Les aspects sociaux

L’exposition à la silice dans toutes les activités industrielles, depuis l’extraction des sables et graviers jusqu’aux produits finaux, peut être extrêmement nocive pour la santé. De nombreuses études sur le sujet ont été menées et ont prouvé que l’inhalation de poussières de silice cristalline provoque la silicose qui est une fibrose pulmonaire irréversible [[Contrôle de la concentration en silice cristalline dans l’atmosphère des lieux de travail, INRS, 1998]]. Cette pathologie, responsable de nombreux décès depuis très longtemps, fait l’objet d’une reconnaissance au titre des maladies professionnelles depuis 1945. De plus, en 1997, la silice cristalline de source professionnelle inhalée sous forme de quartz ou de cristobalite a été classée cancérigène pour l’homme par le Centre International de Recherche sur le Cancer (CIRC). D’autres maladies plus rares, comme la maladie de Wegener peuvent se déclarer quand l’inhalation de poussières de silice cristalline se conjugue avec une prédisposition génétique [[Maladie de Wegener après exposition à la silice: Étude des mécanismes physiopathologiques, Philippe Moulin and Marie-Pascale Lehucher-Michel, La Presse Médicale,Volume 33, Issue 19, Part 1, November 2004, Pages 1349-1351]].
La dangerosité de cette exposition réside dans le fait que les poussières nocives de silice sont de taille microscopique et donc parfaitement invisibles à l’œil nu. L’air ambiant peut paraître sain et se révéler chargé de ces particules. De plus, les pathologies se déclarent le plus souvent de manière tardive, bien après l’exposition aux risques.

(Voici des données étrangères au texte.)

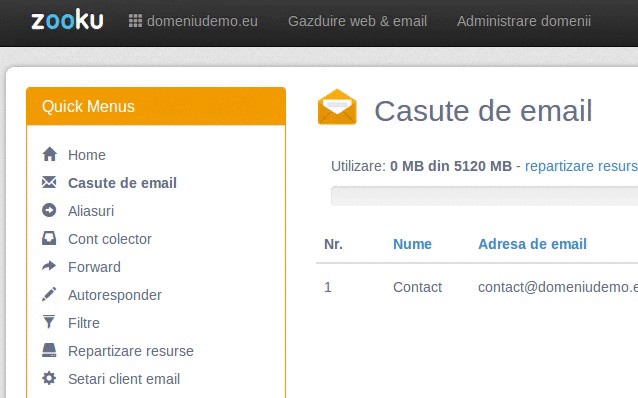The width and height of the screenshot is (638, 398).
Task: Click the zooku logo
Action: click(x=68, y=21)
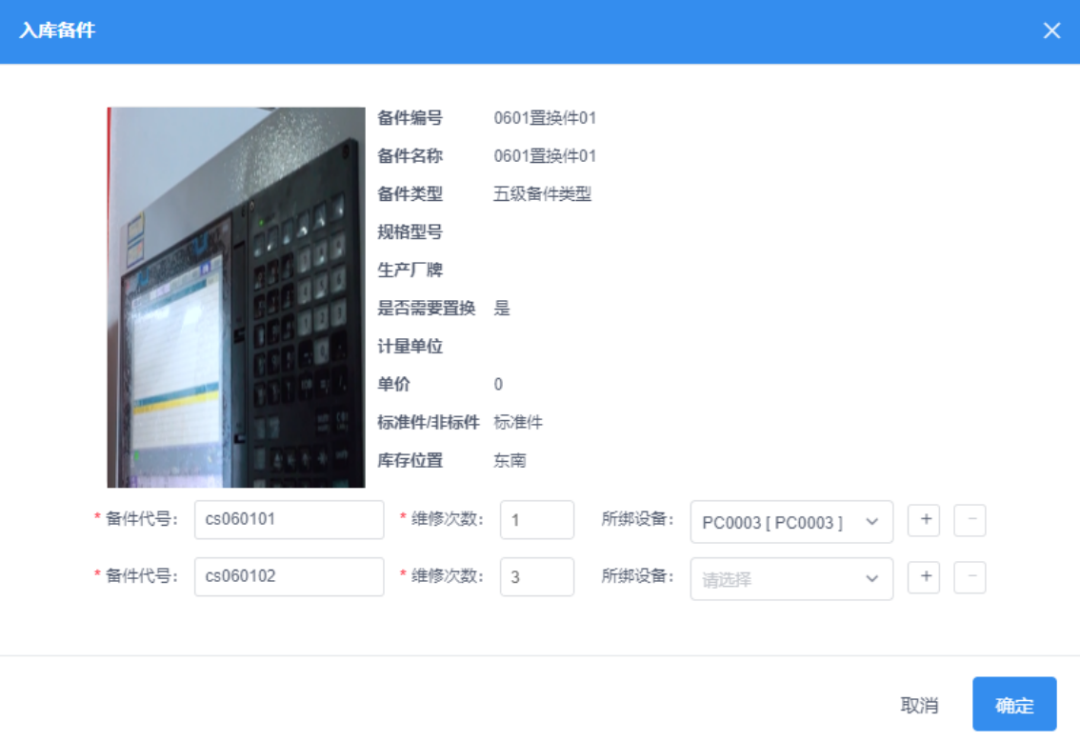This screenshot has width=1080, height=742.
Task: Confirm with the 确定 button
Action: 1014,705
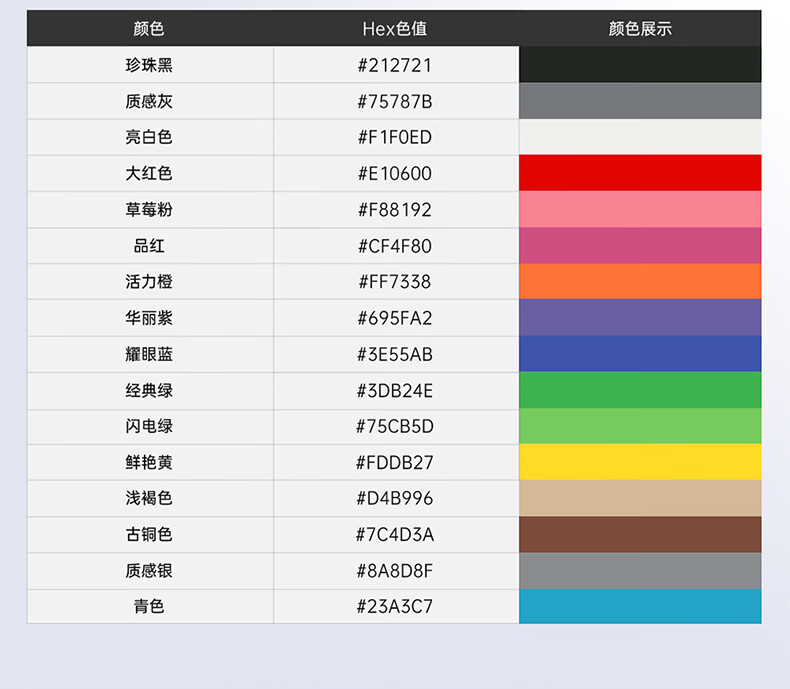Choose the 耀眼蓝 blue color swatch
The width and height of the screenshot is (790, 689).
coord(640,354)
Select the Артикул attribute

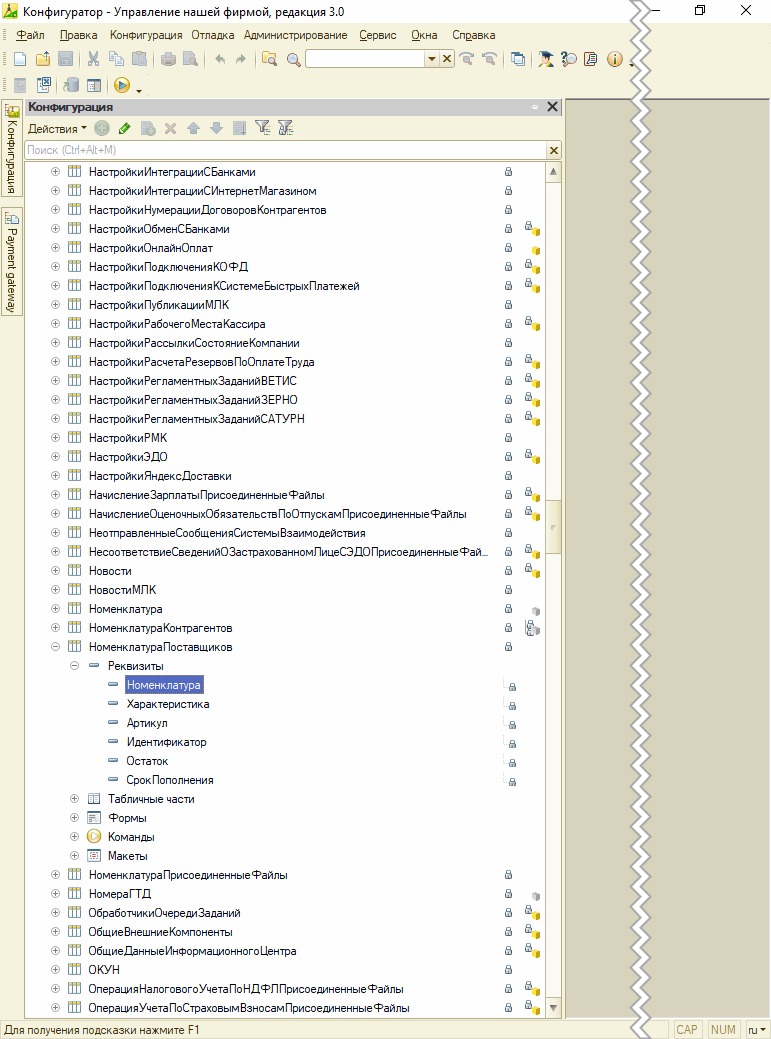147,723
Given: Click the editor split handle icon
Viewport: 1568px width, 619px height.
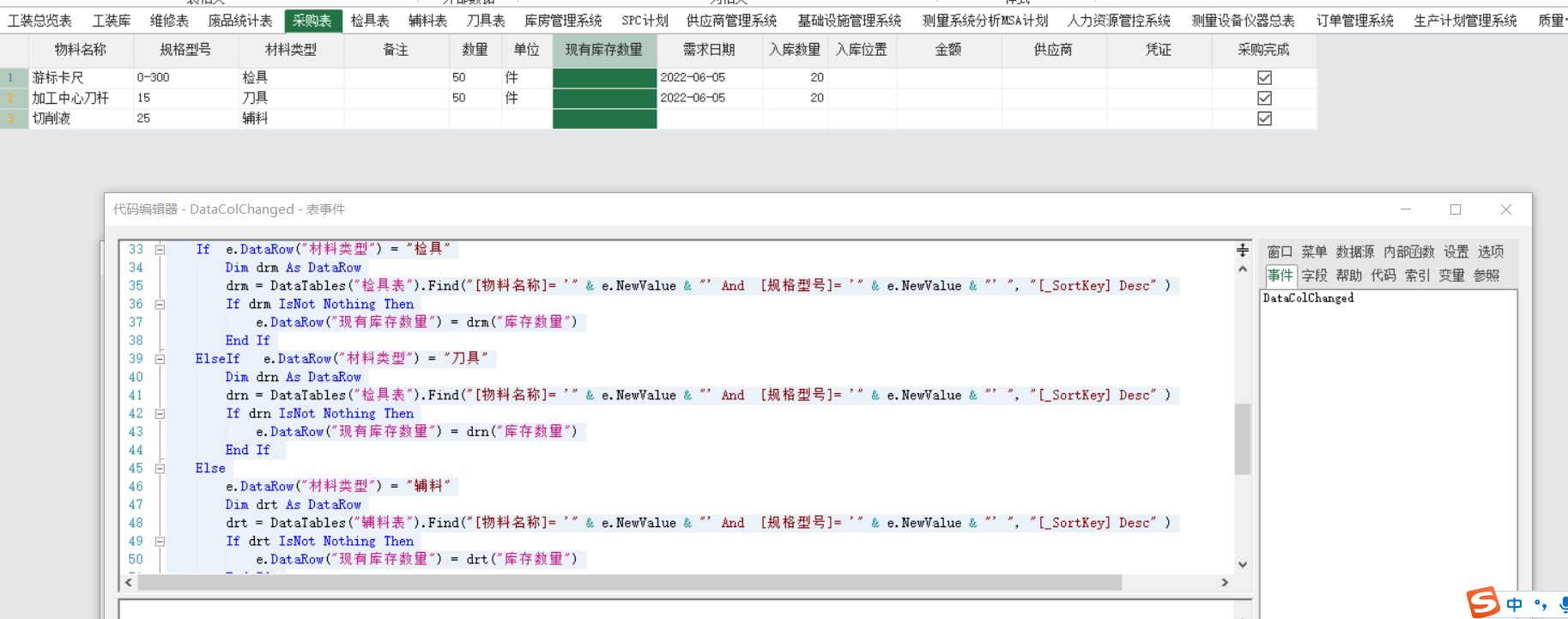Looking at the screenshot, I should (1242, 250).
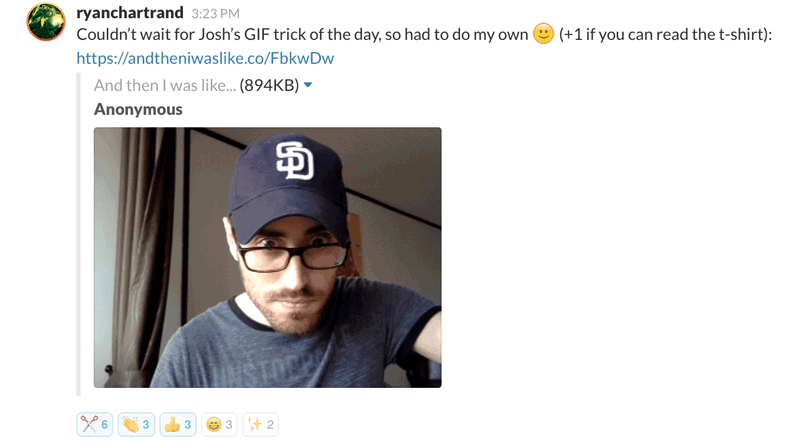Image resolution: width=800 pixels, height=443 pixels.
Task: Click the count 6 on scissors reaction
Action: tap(105, 425)
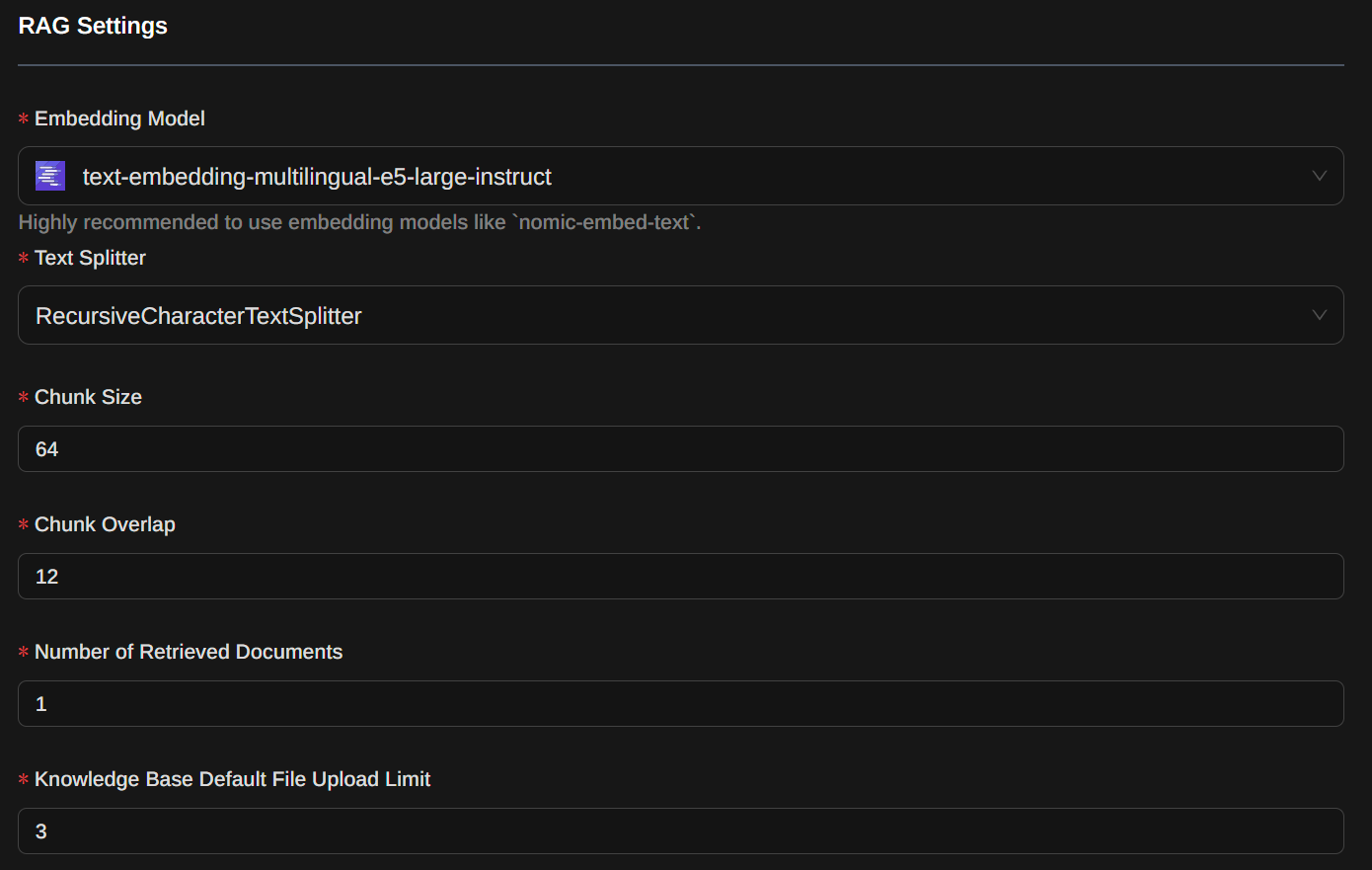
Task: Click the Embedding Model dropdown chevron arrow
Action: pos(1319,176)
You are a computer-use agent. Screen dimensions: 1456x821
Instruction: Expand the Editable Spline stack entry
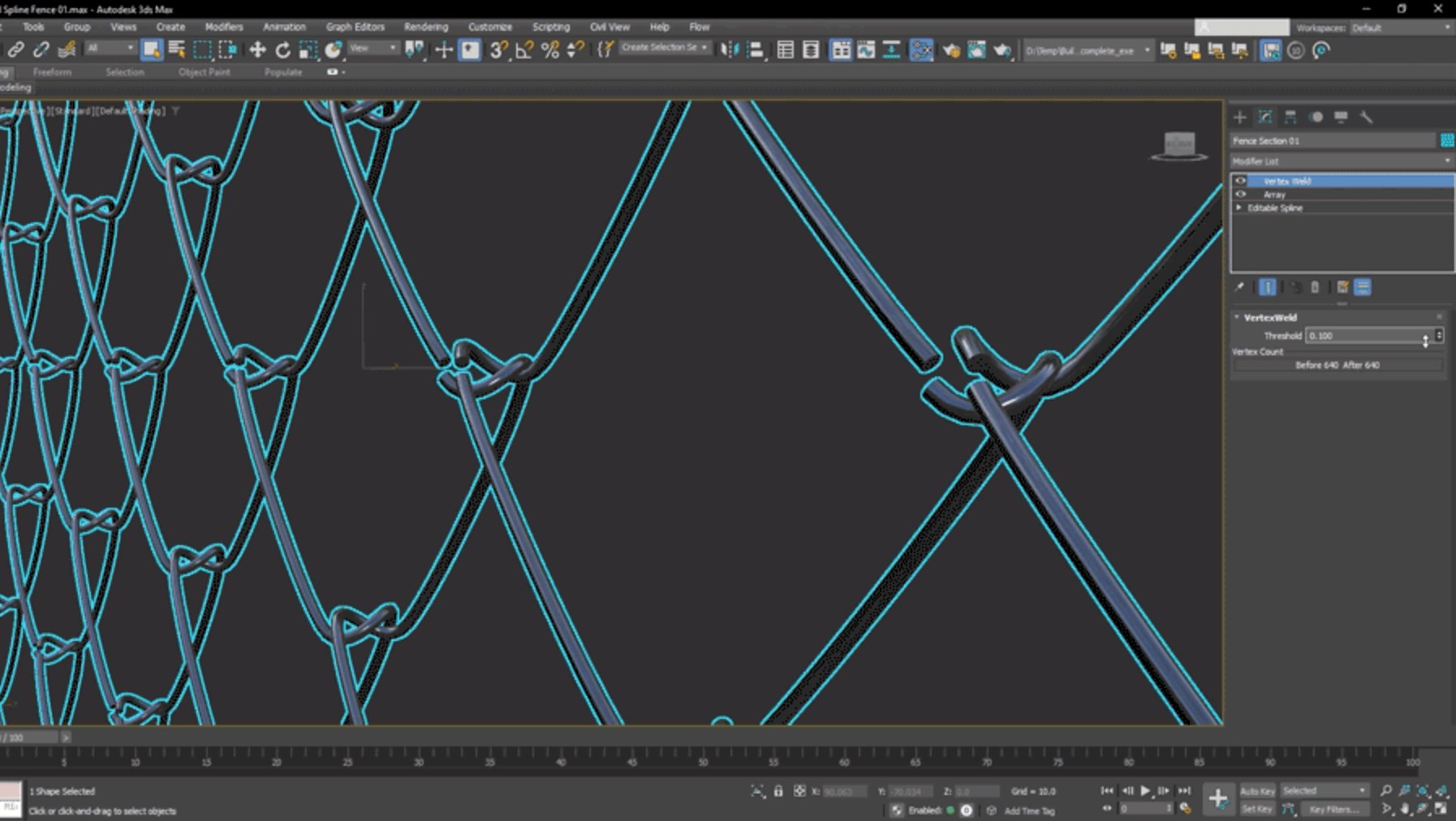click(1239, 208)
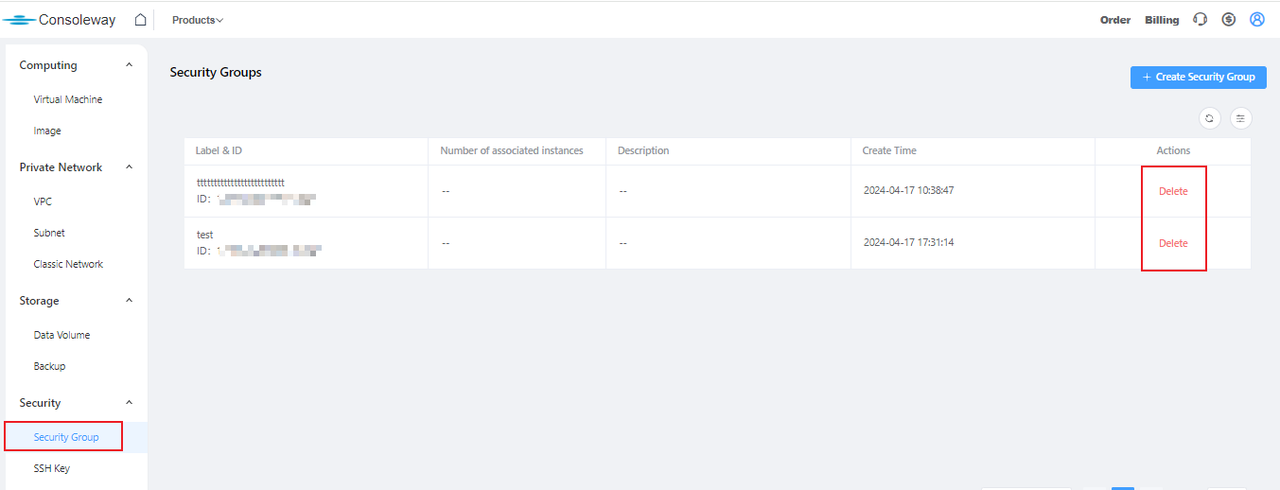The height and width of the screenshot is (490, 1280).
Task: Delete the 'test' security group
Action: (1173, 244)
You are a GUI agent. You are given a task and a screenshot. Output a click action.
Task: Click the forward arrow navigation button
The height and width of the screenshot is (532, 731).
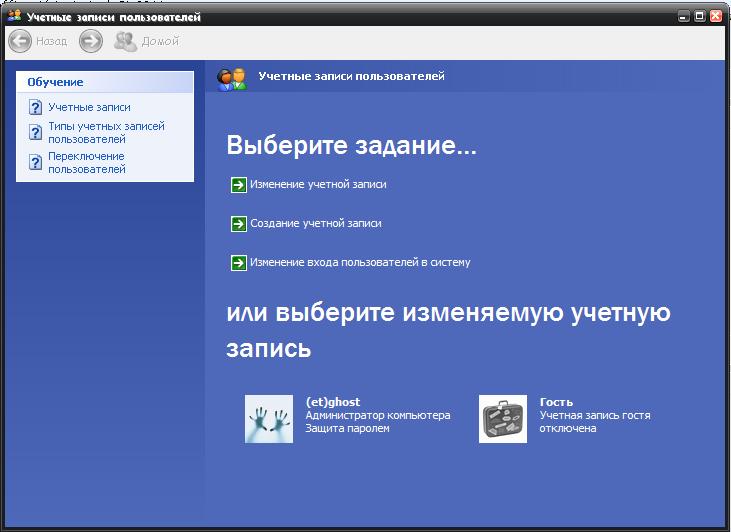coord(91,41)
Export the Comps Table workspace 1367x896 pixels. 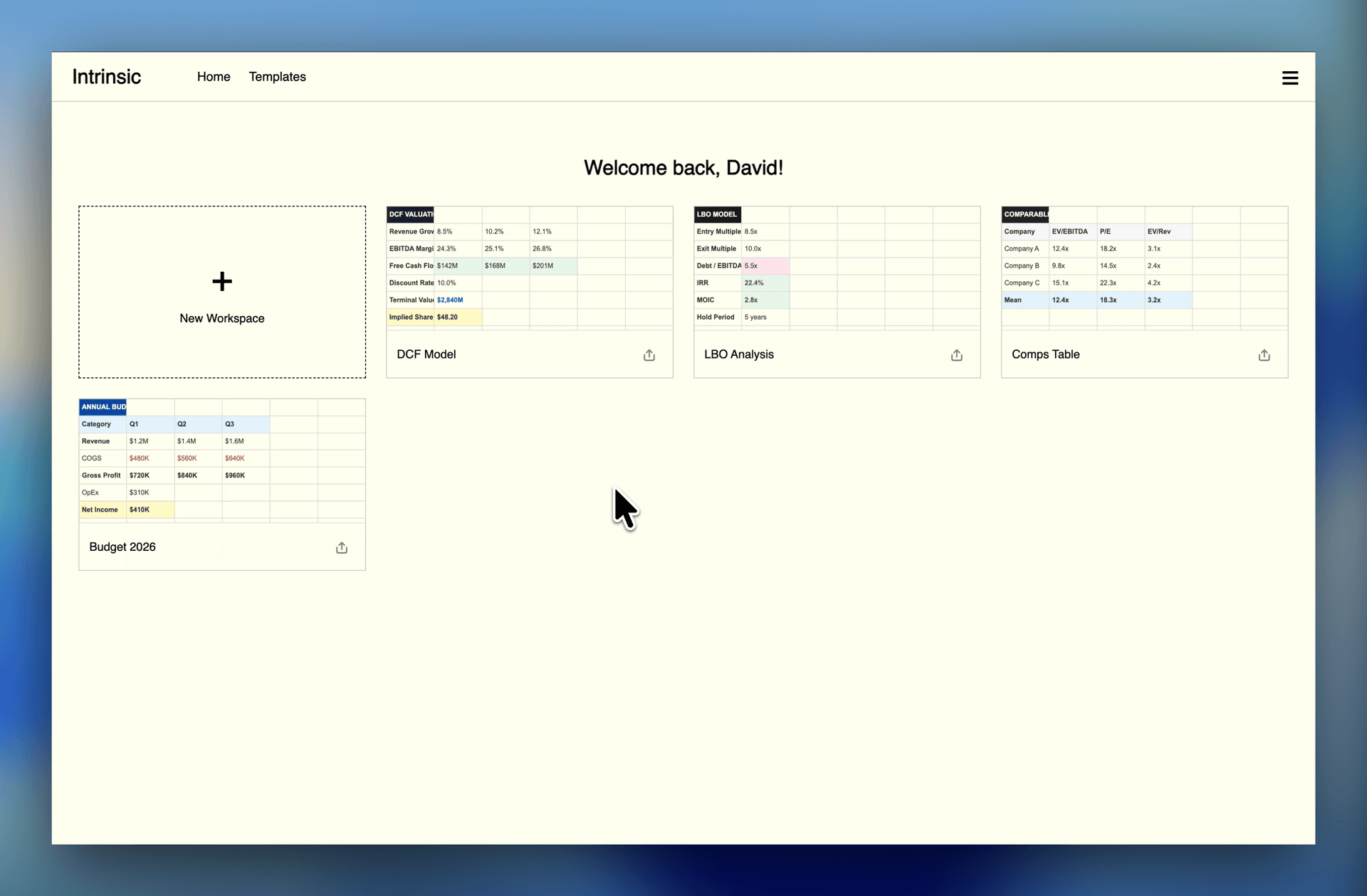coord(1264,354)
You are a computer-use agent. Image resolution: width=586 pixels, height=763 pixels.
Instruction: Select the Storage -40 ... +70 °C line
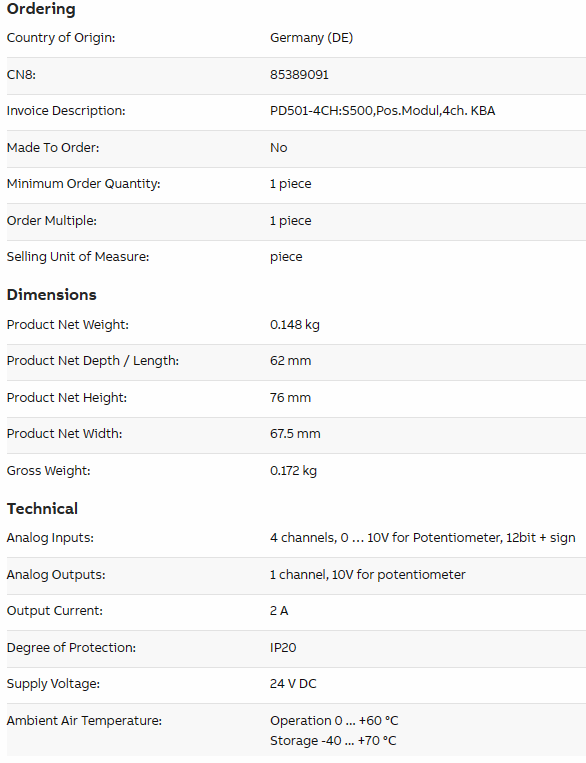[x=333, y=741]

Ces deux facteurs démontrent que l’absence de pollution visible et de maladies déclarées dans le personnel actif ne signifie aucunement l’absence de risque.
Les travaux industriels susceptibles d’exposer à l’inhalation de poussières de silice cristalline ont été listés [[]]. Parmi ceux-ci on peu noter dans le but poursuivi par cette étude :

– l’extraction, le broyage, le concassage, le criblage
– ponçage, perçage et découpe de matériaux contenant de la silice

Parmi les secteurs répertoriés comme grands utilisateurs de silice cristalline (et donc à surveiller particulièrement) se trouve bien entendu l’industrie électronique.
Comme nous l’avons vu dans la partie consacrée à la production, la Chine est le principal producteur de silicium. Une étude montre que les contraintes chinoises en matière de protection des travailleurs à l’égard des produits toxiques sont très en deçà de celles imposées dans les pays occidentaux [[The development and regulation of occupational exposure limits in China, Youxin Liang et al., Regulatory Toxicology and Pharmacology, Volume 46, Issue 2, November 2006, Pages 107-113]] et ce, pour trois raisons principales :

– les gouvernements locaux, les industriels et les ouvriers n’ont pas pris la mesure des risques pour la santé encourus
– le rôle des structures syndicales est loin d’avoir suivi l’évolution connue par l’économie chinoise
– l’arrivée massive de fermiers peu considérés dans ces industries n’incite pas les industriels à améliorer les conditions de sécurité du travail.

Pour finir, les industries de petite échelle implantée dans des zones rurales subissent moins de contrôles de la part des autorités en matière de sécurité et de santé des travailleurs.